Да, чисто было сработано, с удовольствием вспомнил Артур Сигизмундович, взбивая пену еще пышнее. И самое приятное, что никто другой не увидел бы в идиотском рапорте коменданта таких перспектив. Между тем настоящий lawyer тем и отличается от обычного адвокатишки, что не ждет, когда кто-нибудь принесет ему на блюдечке выигрышное дело. Он ищет его сам, находит, а потом придает нужное направление работе. Это уже стиль и высокий класс.

Вот и сейчас Артур Сигизмундович думал над триединой задачей, которую поставила перед ним бурно развивающаяся жизнь.

Обладавший чутьем на перемены, он ясно чувствовал, как меняются времена. Эпоха демократического бардака явно заканчивалась, народ в тайных своих мыслях жаждал наведения порядка и установления твердой и понятной власти. Так как демократы за редким исключением для этого не годились, потихоньку на первые места стали возвращаться советские руководители и те, кого их взгляды и подходы к делу не смущали.

Словом, возвращалась властная лестница, иерархия, в которую надо было умело встраиваться.
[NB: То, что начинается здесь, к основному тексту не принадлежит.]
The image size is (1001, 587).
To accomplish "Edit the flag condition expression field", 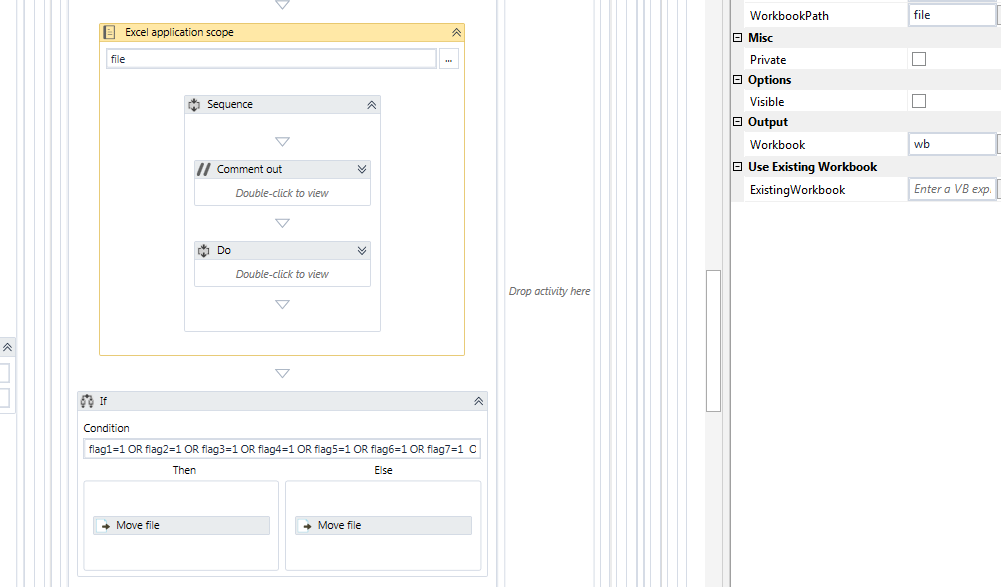I will 281,448.
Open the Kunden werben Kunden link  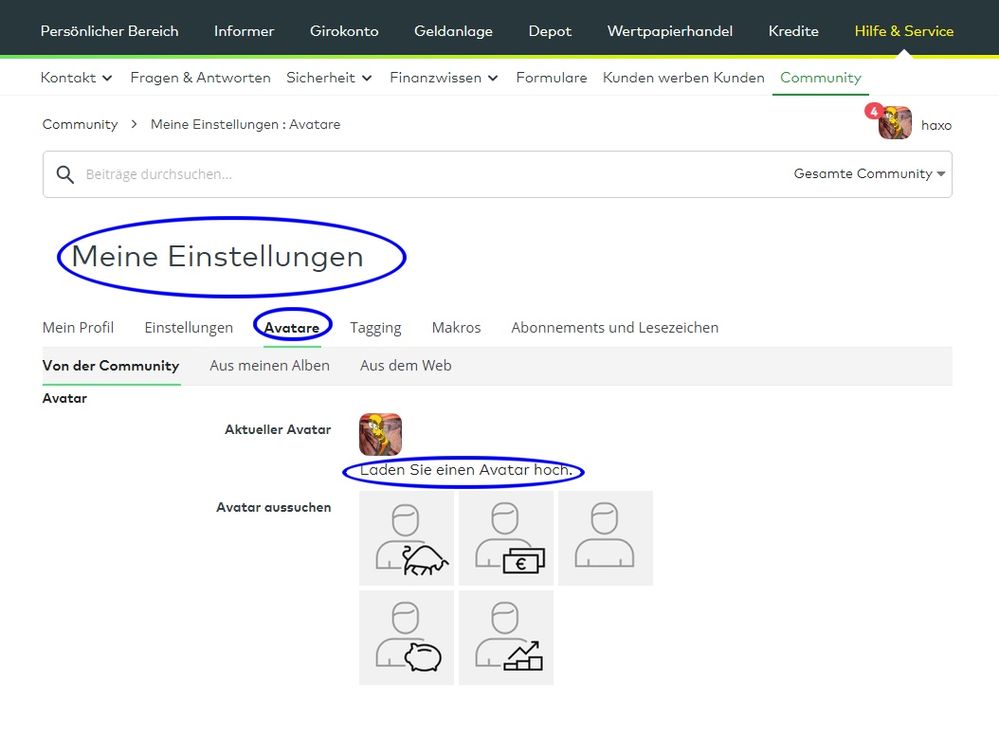683,77
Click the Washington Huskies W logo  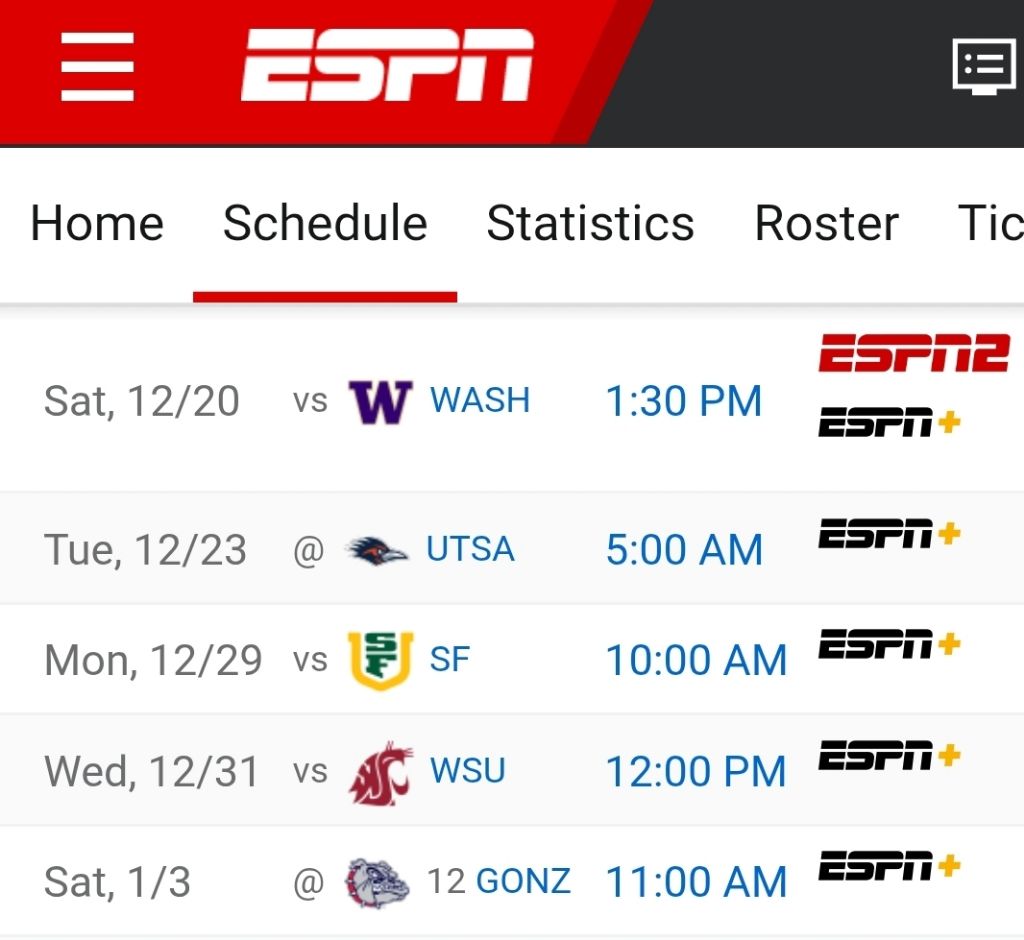[380, 402]
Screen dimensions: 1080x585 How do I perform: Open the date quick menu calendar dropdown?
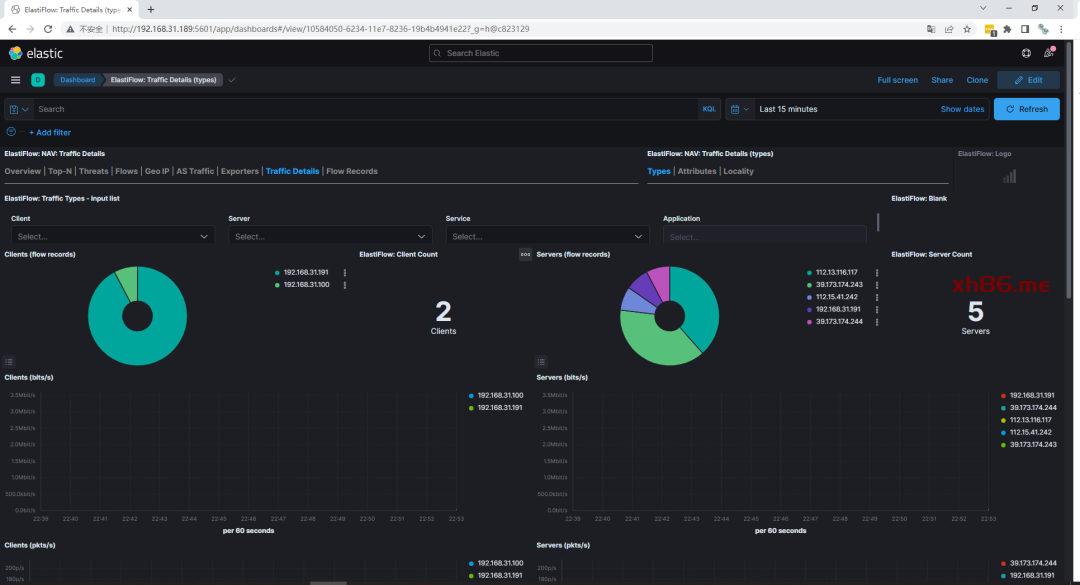(738, 109)
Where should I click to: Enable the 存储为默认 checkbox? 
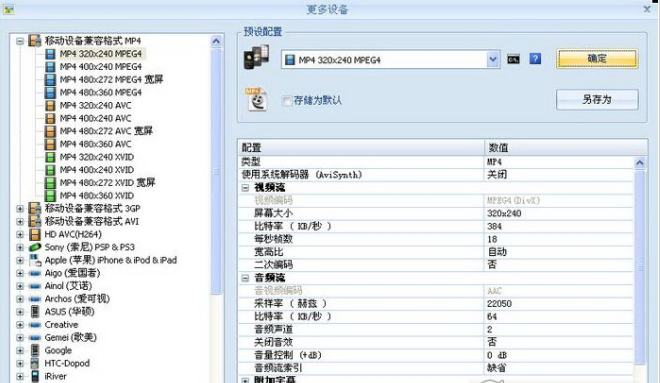287,101
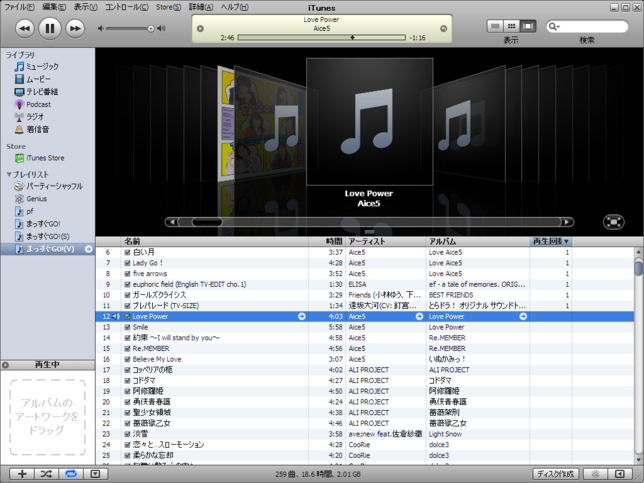Open the Store(S) menu
Viewport: 644px width, 483px height.
point(168,7)
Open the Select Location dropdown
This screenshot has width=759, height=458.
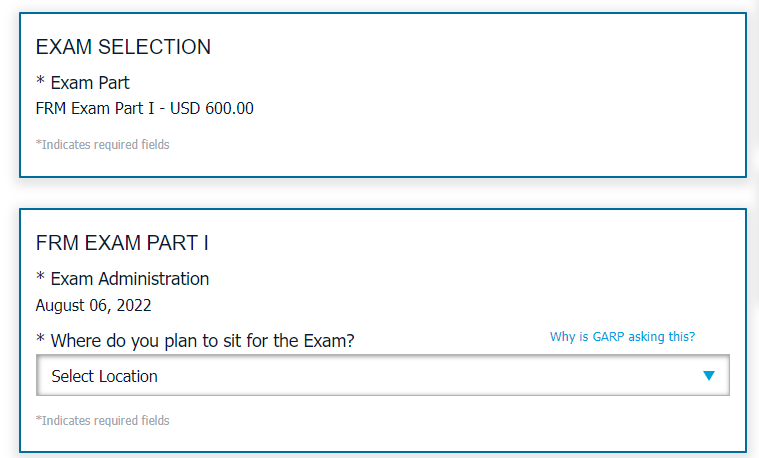[x=382, y=376]

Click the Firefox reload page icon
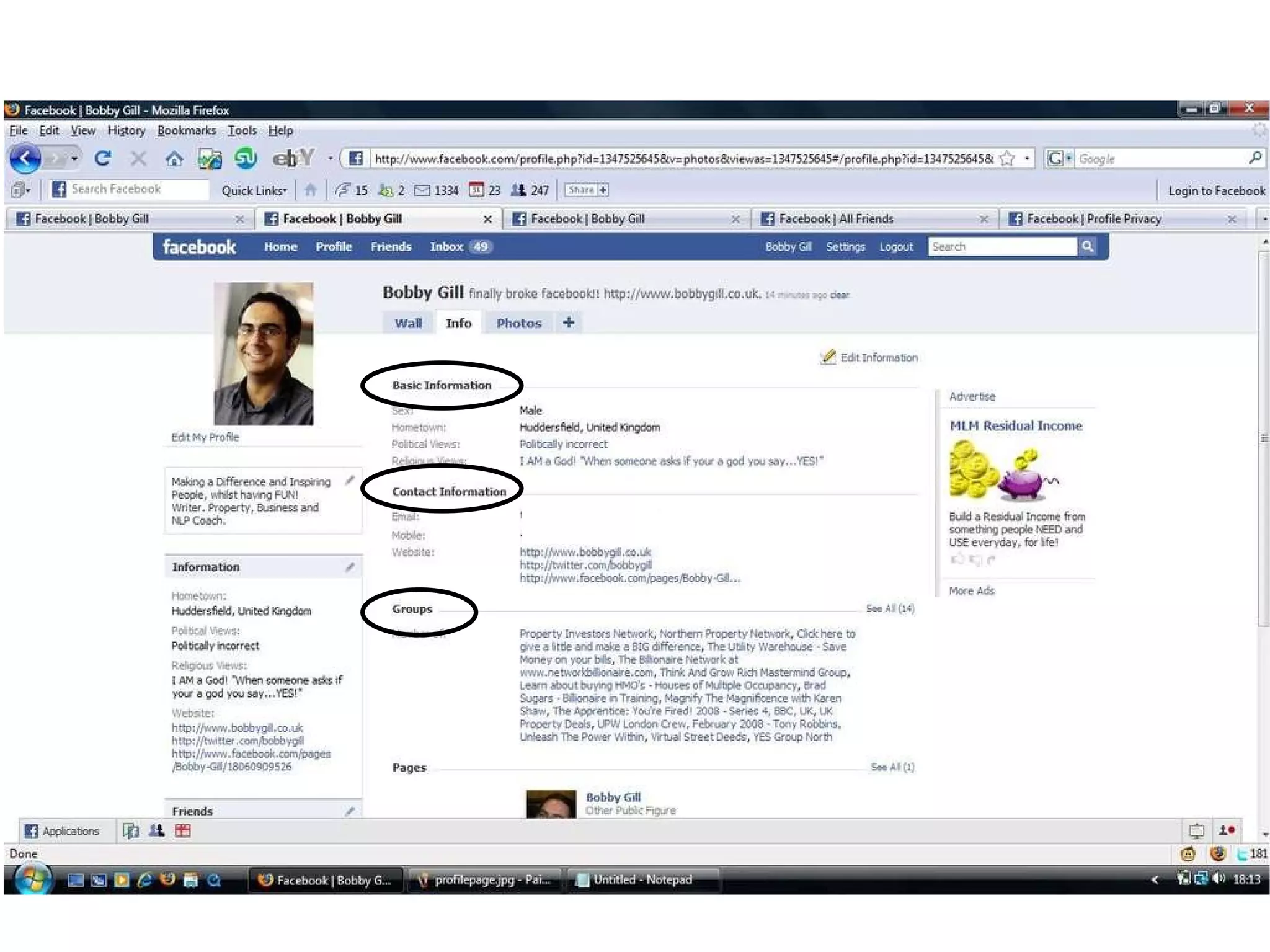click(x=103, y=159)
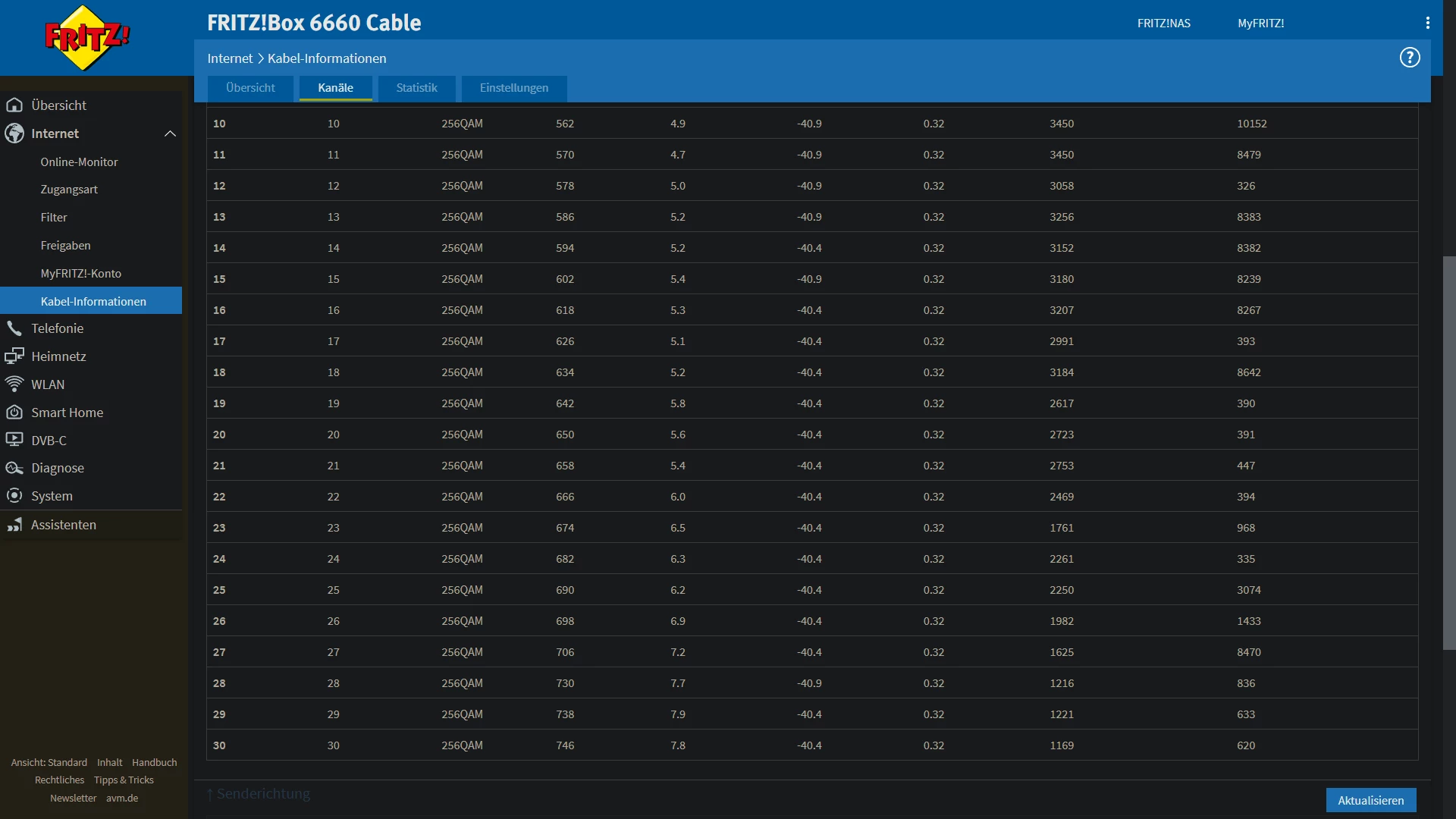Open the FRITZ!NAS link
The height and width of the screenshot is (819, 1456).
(x=1163, y=24)
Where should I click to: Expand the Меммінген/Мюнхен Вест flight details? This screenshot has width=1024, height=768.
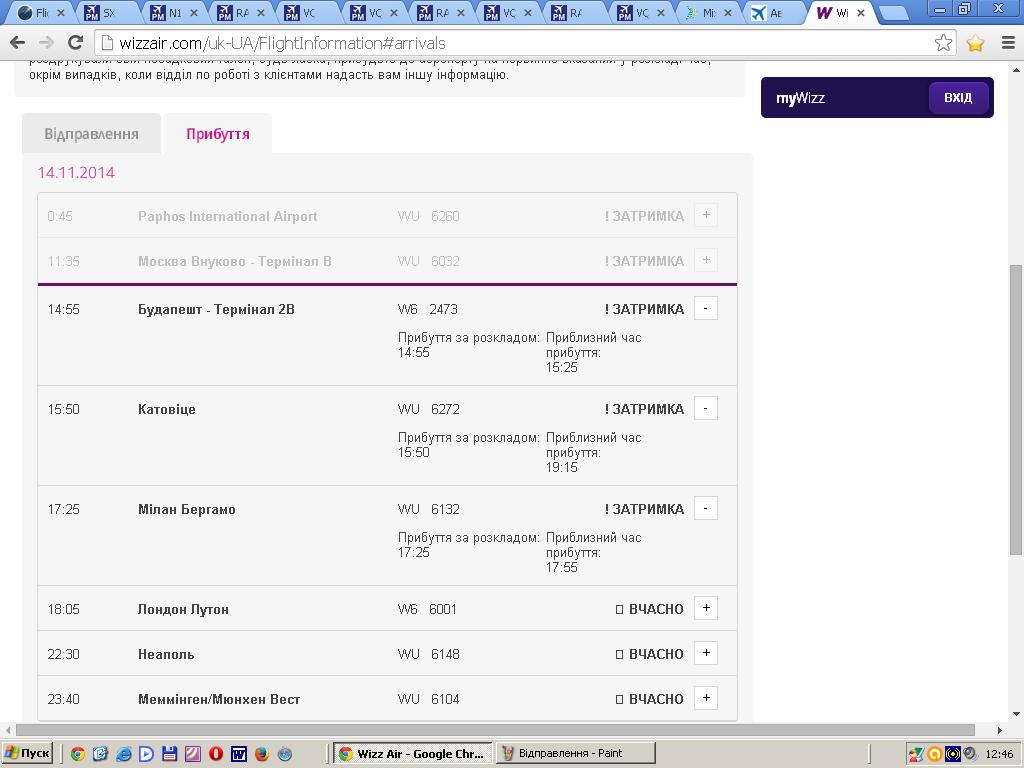tap(705, 699)
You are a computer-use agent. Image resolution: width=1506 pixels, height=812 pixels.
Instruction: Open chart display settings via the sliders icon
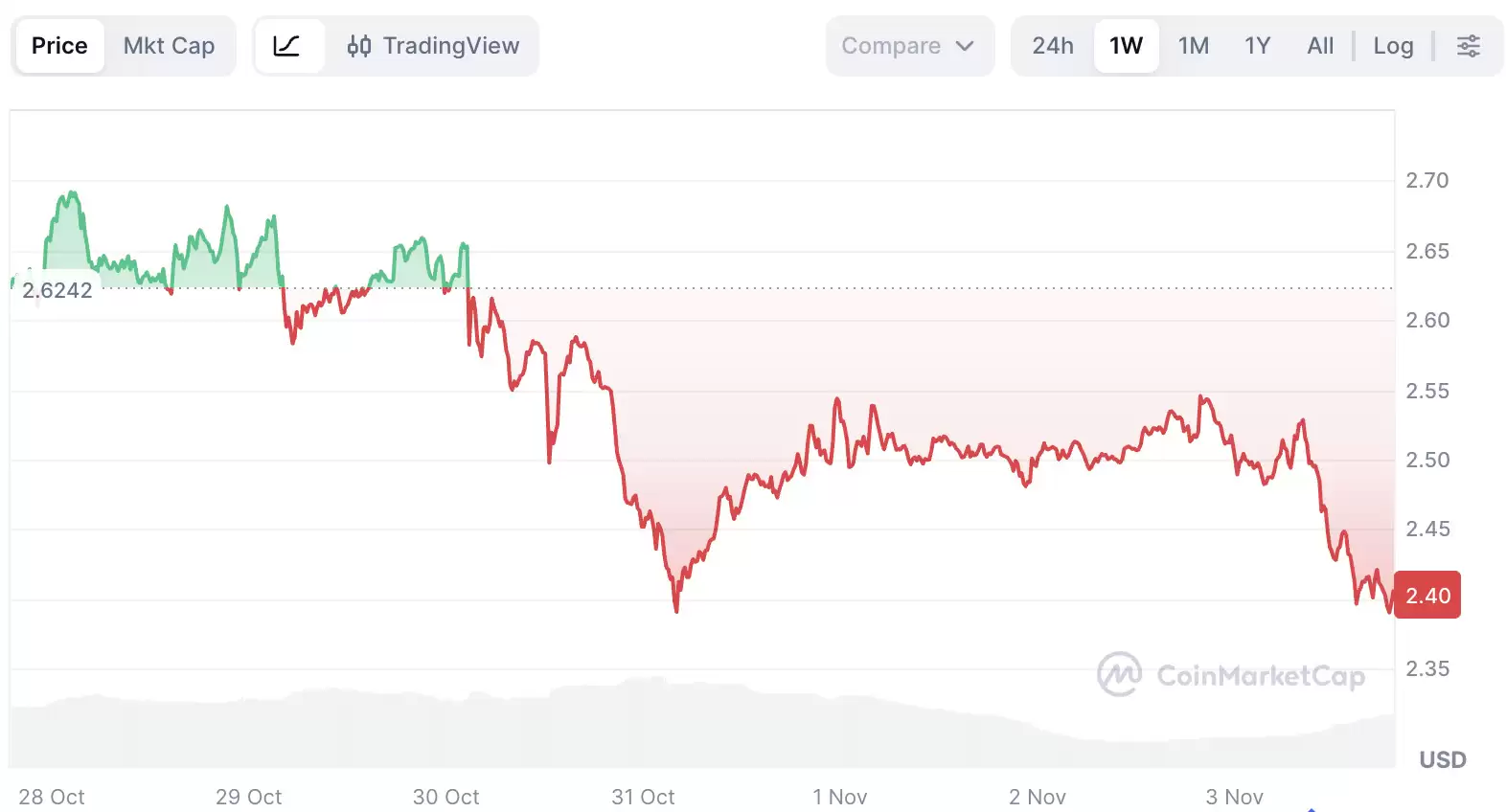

Адвокат Шкиль с репутацией гонителя и опускателя начальников всех мастей в нее явно не вписывался. Значит, надо было исправлять репутацию, подчищать кредитную историю.

И здесь Шкилю пришел на ум гениальный ход.

Дело в том, что у прокурора Туза была дочь Василиса. Давно уже Артур Сигизмундович ощущал некоторое гудение в голове и тесноту в груди при виде ее. Василиса была именно то, что имеется в виду при словах «русская красавица» и «спящая царевна». Она была большая и сильная, как сам Туз, но без всякой грубости, неуклюжести и мужиковатости. Она несла свое дородное тело с ленивой легкостью и расслабленной грацией тигрицы. У Шкиля буквально захватывало дух, когда он ее видел. К тому же он понял, что супружество с Василисой дает ему такие дивиденды, какие в Лихоманске больше ничто обещать не может.